_Exercise materials_
____________________
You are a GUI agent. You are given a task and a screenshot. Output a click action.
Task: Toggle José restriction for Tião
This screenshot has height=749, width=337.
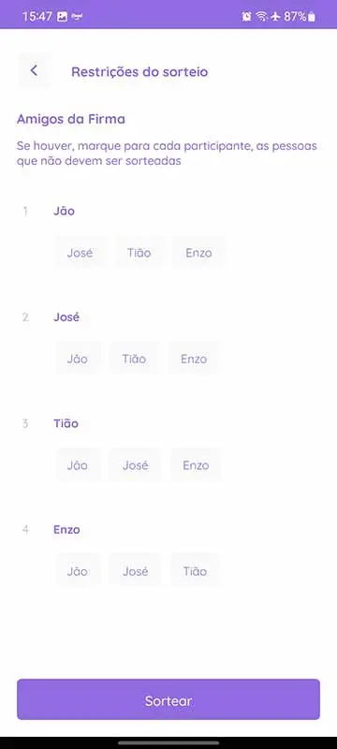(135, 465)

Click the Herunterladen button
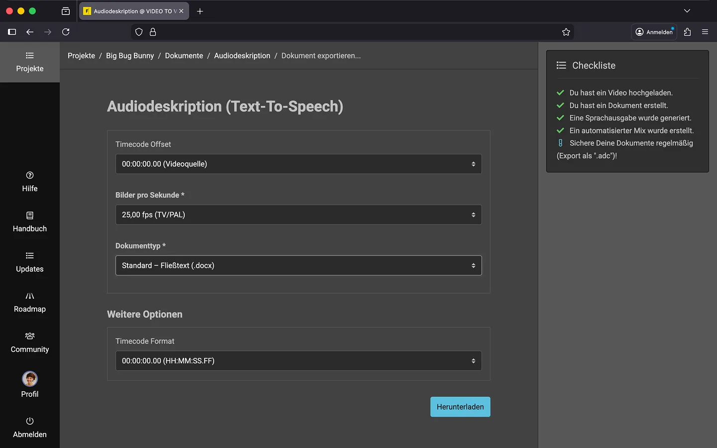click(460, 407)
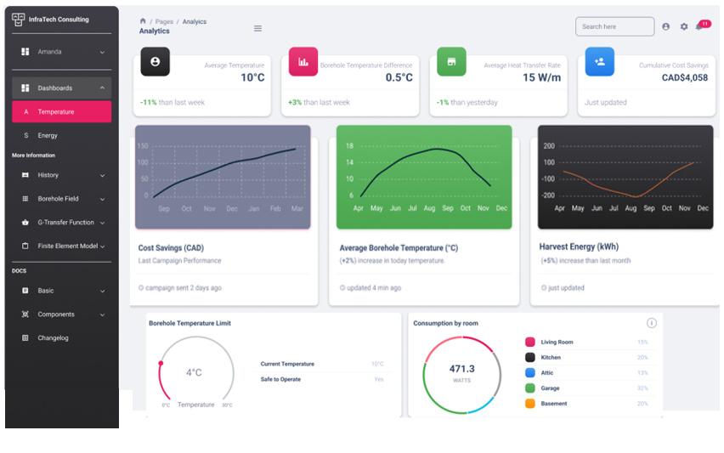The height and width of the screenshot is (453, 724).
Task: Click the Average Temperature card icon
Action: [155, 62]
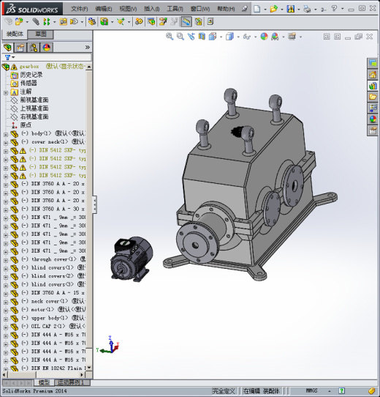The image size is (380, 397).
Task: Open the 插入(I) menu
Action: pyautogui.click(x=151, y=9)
____________________
_Work task_
What is needed is a word-for-word copy of the data, minus its pictures.

_Answer to this problem_
You are a GUI agent. You are given a task and a screenshot. Output a click action.
Task: Toggle José restriction for Tião
This screenshot has height=749, width=337.
(135, 465)

Click the Herunterladen button
click(460, 407)
The height and width of the screenshot is (453, 724).
Task: Click the Average Temperature card icon
Action: [155, 62]
The image size is (380, 397).
Task: Open the 插入(I) menu
Action: pyautogui.click(x=151, y=9)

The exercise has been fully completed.